TITLE

Pulmonary Resection for Metastatic Head and Neck Cancer

AUTHOR(S)
Chen, Fengshi; Sonobe, Makoto; Sato, Kiyoshi; Fujinaga, Takuji; Shoji, Tsuyoshi; Sakai, Hiroaki; Miyahara, Ryo; Bando, Toru; Okubo, Kenichi; Hirata, Toshiki; Date, Hiroshi
PUB. DATE
August 2008
SOURCE
World Journal of Surgery;Aug2008, Vol. 32 Issue 8, p1657
SOURCE TYPE
Academic Journal
DOC. TYPE
Article
ABSTRACT
Pulmonary metastasectomy has become the standard therapy for various metastatic malignancies to the lungs; however, little data have been available about lung metastasectomy for head and neck cancers. To confirm a role for resection of pulmonary metastases for such tumors, we reviewed our institutional experience. Between 1991 and 2007, 20 patients with pulmonary metastases from head and neck cancers underwent complete pulmonary resection. All patients had obtained or had obtainable locoregional control of their primary head and neck cancers. Various perioperative variables were investigated retrospectively to analyze the prognostic factors for overall survival and disease-free survival after metastasectomy. Of the 20 patients, 10 (50%) had squamous cell carcinoma, 7 (35%) had adenoid cystic carcinoma, and 3 had miscellaneous carcinomas. The median disease-free interval from the time of treatment of the head and neck primary cancers to the development of pulmonary metastases was 27 months.
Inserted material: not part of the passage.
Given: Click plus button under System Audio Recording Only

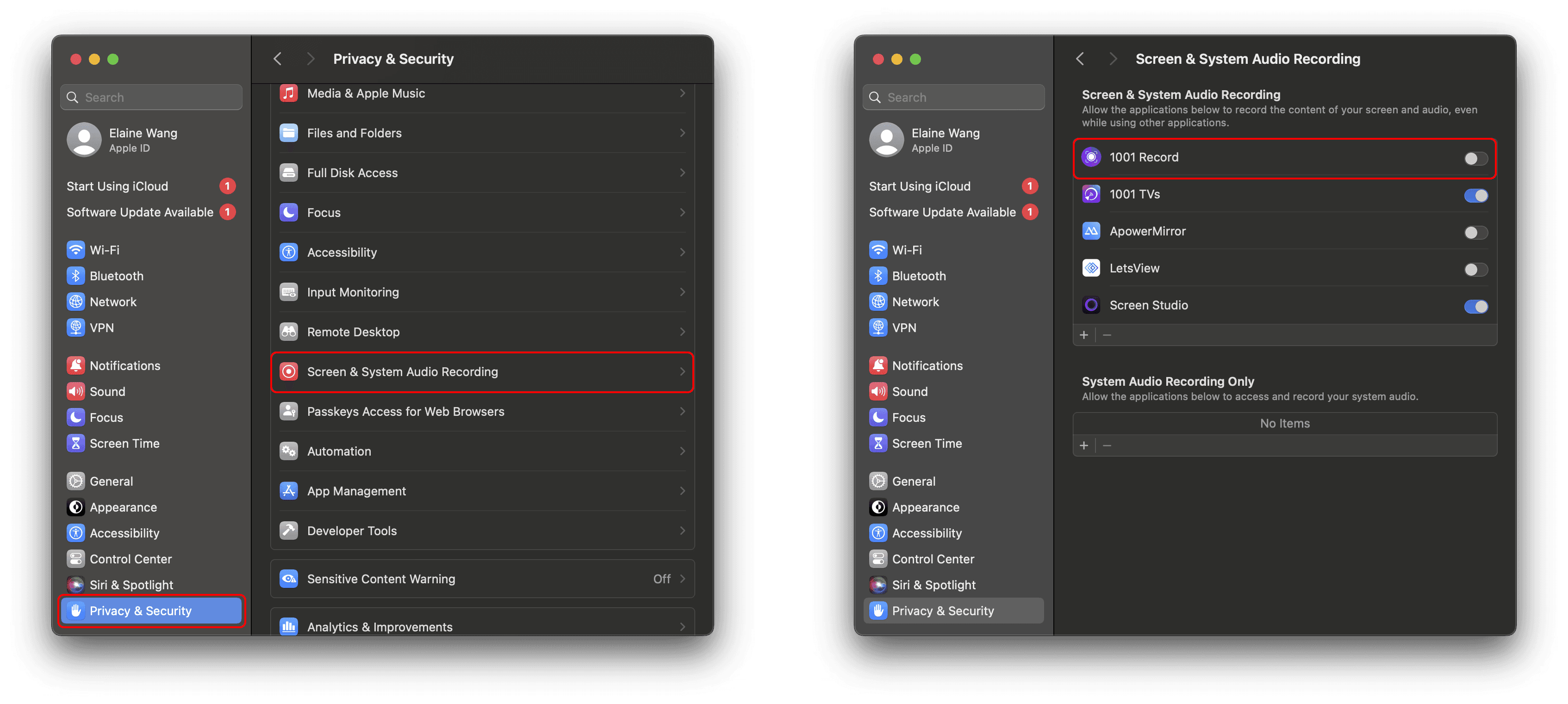Looking at the screenshot, I should pyautogui.click(x=1083, y=445).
Overall survival rate after metastasectomy was 59.4% at 5 years and 47.5% at 10 years, respectively. Disease-free survival rate was 25.0% at 5 years after pulmonary resection. A disease-free interval equal to or longer than 12 months was a significantly favorable prognostic factor for both overall survival and disease-free survival ( p = 0.02 and 0.01, respectively). Patients with squamous cell carcinoma and male sex showed a worse overall survival ( p = 0.04 and 0.03, respectively). The current practice of pulmonary metastasectomy for head and neck cancers in our institution was well justified. A disease-free interval equal to or longer than 12 months, nonsquamous cell carcinoma, and female sex might be relevant to a better prognosis.